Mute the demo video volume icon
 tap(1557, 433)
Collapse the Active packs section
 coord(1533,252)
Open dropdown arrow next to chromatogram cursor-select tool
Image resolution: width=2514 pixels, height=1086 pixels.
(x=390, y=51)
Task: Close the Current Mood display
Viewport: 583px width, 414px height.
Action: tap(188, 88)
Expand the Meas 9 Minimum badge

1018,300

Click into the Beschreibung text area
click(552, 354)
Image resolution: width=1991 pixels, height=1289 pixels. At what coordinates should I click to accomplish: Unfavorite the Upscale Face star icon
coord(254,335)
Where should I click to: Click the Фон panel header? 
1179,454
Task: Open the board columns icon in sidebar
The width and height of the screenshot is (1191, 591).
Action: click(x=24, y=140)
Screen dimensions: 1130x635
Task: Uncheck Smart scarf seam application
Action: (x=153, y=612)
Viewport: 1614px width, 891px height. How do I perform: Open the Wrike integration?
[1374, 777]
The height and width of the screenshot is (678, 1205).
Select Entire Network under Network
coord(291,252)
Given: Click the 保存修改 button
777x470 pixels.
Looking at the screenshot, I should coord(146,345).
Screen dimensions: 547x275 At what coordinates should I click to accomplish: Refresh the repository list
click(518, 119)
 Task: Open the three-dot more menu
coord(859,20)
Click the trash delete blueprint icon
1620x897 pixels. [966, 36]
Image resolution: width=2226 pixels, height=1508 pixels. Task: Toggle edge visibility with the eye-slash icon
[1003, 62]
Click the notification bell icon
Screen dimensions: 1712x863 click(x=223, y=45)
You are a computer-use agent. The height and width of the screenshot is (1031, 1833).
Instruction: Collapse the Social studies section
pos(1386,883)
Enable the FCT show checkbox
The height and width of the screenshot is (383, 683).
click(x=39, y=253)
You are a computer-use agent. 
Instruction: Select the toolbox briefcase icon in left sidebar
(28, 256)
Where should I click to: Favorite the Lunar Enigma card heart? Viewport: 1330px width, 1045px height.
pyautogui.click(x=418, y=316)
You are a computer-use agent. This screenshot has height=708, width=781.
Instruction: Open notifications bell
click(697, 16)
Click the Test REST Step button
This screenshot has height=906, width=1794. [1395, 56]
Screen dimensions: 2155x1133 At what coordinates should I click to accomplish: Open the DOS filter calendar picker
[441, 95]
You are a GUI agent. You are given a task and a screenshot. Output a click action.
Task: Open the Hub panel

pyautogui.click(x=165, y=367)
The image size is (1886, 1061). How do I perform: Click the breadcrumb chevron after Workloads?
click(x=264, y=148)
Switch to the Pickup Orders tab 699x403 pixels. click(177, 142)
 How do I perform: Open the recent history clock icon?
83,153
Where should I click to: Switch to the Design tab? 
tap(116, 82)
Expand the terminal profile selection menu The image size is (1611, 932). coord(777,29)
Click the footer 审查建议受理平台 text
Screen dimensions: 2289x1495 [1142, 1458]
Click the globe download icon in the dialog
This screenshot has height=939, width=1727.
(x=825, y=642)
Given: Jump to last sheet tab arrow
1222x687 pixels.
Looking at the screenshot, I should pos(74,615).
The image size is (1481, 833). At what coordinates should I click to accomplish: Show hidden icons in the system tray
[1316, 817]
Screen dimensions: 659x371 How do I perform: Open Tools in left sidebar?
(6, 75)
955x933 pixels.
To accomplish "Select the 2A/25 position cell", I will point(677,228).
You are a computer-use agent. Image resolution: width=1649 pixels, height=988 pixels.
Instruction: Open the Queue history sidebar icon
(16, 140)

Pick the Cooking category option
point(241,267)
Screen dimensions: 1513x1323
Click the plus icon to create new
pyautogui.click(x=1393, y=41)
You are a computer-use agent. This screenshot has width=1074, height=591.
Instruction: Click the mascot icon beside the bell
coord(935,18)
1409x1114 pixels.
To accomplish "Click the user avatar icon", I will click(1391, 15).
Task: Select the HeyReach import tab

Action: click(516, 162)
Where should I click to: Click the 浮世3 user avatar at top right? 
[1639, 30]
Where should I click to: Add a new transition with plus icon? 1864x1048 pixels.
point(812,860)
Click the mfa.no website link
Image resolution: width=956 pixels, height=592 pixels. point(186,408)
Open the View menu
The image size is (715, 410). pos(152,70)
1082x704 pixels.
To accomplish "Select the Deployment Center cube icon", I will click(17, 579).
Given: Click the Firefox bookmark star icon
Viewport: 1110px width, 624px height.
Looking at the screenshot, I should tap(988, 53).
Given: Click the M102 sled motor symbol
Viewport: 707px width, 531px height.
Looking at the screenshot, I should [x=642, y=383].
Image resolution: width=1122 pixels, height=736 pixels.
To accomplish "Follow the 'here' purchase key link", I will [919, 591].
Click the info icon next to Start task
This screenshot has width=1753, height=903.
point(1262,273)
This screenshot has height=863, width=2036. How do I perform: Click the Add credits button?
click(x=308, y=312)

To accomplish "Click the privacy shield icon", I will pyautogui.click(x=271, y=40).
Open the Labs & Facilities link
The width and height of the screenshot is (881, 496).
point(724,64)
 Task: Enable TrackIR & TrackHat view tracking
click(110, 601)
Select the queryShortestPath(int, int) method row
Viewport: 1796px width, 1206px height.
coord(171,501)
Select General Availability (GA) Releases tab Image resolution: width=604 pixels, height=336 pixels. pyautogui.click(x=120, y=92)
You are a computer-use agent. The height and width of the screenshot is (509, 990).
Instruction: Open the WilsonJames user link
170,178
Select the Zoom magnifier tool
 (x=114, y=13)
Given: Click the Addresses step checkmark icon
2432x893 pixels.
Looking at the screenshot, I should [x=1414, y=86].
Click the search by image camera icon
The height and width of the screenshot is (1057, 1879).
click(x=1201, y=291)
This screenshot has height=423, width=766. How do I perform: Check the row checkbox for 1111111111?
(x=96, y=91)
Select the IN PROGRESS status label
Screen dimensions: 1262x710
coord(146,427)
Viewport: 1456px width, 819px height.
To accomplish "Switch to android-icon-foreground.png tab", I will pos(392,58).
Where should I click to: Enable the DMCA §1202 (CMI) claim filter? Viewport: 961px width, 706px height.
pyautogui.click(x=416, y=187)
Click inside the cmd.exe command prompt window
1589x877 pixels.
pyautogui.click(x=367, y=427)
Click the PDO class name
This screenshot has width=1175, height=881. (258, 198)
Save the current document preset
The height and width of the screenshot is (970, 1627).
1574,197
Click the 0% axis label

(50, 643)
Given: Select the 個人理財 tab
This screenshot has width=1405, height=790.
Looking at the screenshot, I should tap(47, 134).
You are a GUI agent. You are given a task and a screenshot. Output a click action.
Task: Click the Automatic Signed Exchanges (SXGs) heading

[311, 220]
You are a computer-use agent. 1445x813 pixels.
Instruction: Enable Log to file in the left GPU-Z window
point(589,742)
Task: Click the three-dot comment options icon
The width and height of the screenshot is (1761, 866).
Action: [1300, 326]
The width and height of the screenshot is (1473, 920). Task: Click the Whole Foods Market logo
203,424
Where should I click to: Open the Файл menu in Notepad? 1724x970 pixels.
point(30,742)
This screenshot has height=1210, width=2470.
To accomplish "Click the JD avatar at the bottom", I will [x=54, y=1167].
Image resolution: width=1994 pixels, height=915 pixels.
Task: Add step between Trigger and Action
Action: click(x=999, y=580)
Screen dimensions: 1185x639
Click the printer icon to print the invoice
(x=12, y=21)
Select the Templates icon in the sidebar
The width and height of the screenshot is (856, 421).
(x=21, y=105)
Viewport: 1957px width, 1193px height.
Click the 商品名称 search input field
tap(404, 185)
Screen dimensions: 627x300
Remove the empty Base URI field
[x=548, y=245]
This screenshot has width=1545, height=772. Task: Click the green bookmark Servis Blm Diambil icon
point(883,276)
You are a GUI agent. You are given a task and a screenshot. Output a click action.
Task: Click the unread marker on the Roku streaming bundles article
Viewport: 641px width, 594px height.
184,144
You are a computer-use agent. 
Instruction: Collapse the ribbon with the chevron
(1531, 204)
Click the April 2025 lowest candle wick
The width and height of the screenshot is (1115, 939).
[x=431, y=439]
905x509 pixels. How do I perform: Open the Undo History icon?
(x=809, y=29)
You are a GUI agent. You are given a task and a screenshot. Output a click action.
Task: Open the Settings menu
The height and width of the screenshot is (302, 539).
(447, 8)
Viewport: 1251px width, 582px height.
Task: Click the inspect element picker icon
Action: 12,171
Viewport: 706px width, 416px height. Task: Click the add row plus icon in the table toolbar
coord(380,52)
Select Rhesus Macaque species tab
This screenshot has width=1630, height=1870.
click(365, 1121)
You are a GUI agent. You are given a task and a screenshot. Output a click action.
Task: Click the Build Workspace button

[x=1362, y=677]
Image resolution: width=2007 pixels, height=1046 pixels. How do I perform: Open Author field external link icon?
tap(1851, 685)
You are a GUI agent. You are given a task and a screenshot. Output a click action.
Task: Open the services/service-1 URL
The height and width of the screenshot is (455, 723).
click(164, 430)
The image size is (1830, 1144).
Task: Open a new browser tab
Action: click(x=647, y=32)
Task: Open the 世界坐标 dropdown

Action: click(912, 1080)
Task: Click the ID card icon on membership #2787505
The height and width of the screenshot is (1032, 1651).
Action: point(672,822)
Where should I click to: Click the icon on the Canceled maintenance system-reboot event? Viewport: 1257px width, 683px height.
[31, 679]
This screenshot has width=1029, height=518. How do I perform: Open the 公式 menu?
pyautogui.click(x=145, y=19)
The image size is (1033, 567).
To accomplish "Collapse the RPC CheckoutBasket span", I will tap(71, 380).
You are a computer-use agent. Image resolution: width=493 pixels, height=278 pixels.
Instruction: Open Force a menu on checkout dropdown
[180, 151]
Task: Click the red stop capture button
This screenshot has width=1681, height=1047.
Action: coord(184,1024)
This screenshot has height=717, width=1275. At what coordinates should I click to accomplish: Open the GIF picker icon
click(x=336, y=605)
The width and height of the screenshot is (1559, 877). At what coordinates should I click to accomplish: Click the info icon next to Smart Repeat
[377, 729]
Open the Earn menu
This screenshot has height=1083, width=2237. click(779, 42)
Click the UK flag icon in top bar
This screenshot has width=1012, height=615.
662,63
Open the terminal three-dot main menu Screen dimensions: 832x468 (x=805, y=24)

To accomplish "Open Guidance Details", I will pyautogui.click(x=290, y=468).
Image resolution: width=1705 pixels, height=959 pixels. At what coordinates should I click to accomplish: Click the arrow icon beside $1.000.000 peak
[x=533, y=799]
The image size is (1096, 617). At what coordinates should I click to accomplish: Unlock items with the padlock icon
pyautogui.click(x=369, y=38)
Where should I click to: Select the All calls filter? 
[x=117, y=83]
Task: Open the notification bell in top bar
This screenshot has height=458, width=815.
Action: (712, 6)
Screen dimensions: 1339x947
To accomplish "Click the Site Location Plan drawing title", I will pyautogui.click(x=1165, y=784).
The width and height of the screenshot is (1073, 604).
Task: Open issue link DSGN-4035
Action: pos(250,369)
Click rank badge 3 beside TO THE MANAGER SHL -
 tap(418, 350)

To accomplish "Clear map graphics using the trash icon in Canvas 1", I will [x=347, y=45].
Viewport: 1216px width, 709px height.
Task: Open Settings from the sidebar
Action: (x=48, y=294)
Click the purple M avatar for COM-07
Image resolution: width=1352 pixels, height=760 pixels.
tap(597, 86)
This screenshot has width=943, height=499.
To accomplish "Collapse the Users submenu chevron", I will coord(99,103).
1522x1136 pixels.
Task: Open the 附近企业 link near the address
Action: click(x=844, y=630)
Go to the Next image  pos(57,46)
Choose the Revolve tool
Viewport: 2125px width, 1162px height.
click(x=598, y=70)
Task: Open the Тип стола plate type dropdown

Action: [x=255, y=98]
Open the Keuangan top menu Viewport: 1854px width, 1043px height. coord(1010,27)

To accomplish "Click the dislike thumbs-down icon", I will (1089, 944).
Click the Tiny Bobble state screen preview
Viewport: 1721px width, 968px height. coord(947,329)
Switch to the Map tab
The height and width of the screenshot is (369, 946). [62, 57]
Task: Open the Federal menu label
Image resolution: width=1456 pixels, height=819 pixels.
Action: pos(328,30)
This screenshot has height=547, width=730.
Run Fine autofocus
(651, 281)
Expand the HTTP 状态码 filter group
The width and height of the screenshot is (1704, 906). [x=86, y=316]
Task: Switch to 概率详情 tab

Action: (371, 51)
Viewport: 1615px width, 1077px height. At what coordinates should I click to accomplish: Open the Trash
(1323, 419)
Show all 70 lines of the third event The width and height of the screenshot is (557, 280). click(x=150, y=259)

= = = = =

**Exercise goal:** Working from the material above, restate word for word the lines between the line with "This screenshot has height=939, width=1727." and the line with "Given: Click the Firefox bookmark star icon", both included, and only those.

**Solution for this problem:**
This screenshot has height=939, width=1727.
(x=825, y=642)
Given: Jump to last sheet tab arrow
1222x687 pixels.
Looking at the screenshot, I should pos(74,615).
The image size is (1481, 833). At what coordinates should I click to accomplish: Show hidden icons in the system tray
[1316, 817]
Screen dimensions: 659x371 How do I perform: Open Tools in left sidebar?
(6, 75)
955x933 pixels.
To accomplish "Select the 2A/25 position cell", I will point(677,228).
You are a computer-use agent. Image resolution: width=1649 pixels, height=988 pixels.
Instruction: Open the Queue history sidebar icon
(16, 140)

Pick the Cooking category option
point(241,267)
Screen dimensions: 1513x1323
Click the plus icon to create new
pyautogui.click(x=1393, y=41)
You are a computer-use agent. This screenshot has width=1074, height=591.
Instruction: Click the mascot icon beside the bell
coord(935,18)
1409x1114 pixels.
To accomplish "Click the user avatar icon", I will click(1391, 15).
Task: Select the HeyReach import tab

Action: click(516, 162)
Where should I click to: Click the 浮世3 user avatar at top right? 
[1639, 30]
Where should I click to: Add a new transition with plus icon? 1864x1048 pixels.
point(812,860)
Click the mfa.no website link
Image resolution: width=956 pixels, height=592 pixels. point(186,408)
Open the View menu
The image size is (715, 410). pos(152,70)
1082x704 pixels.
To accomplish "Select the Deployment Center cube icon", I will click(17, 579).
Given: Click the Firefox bookmark star icon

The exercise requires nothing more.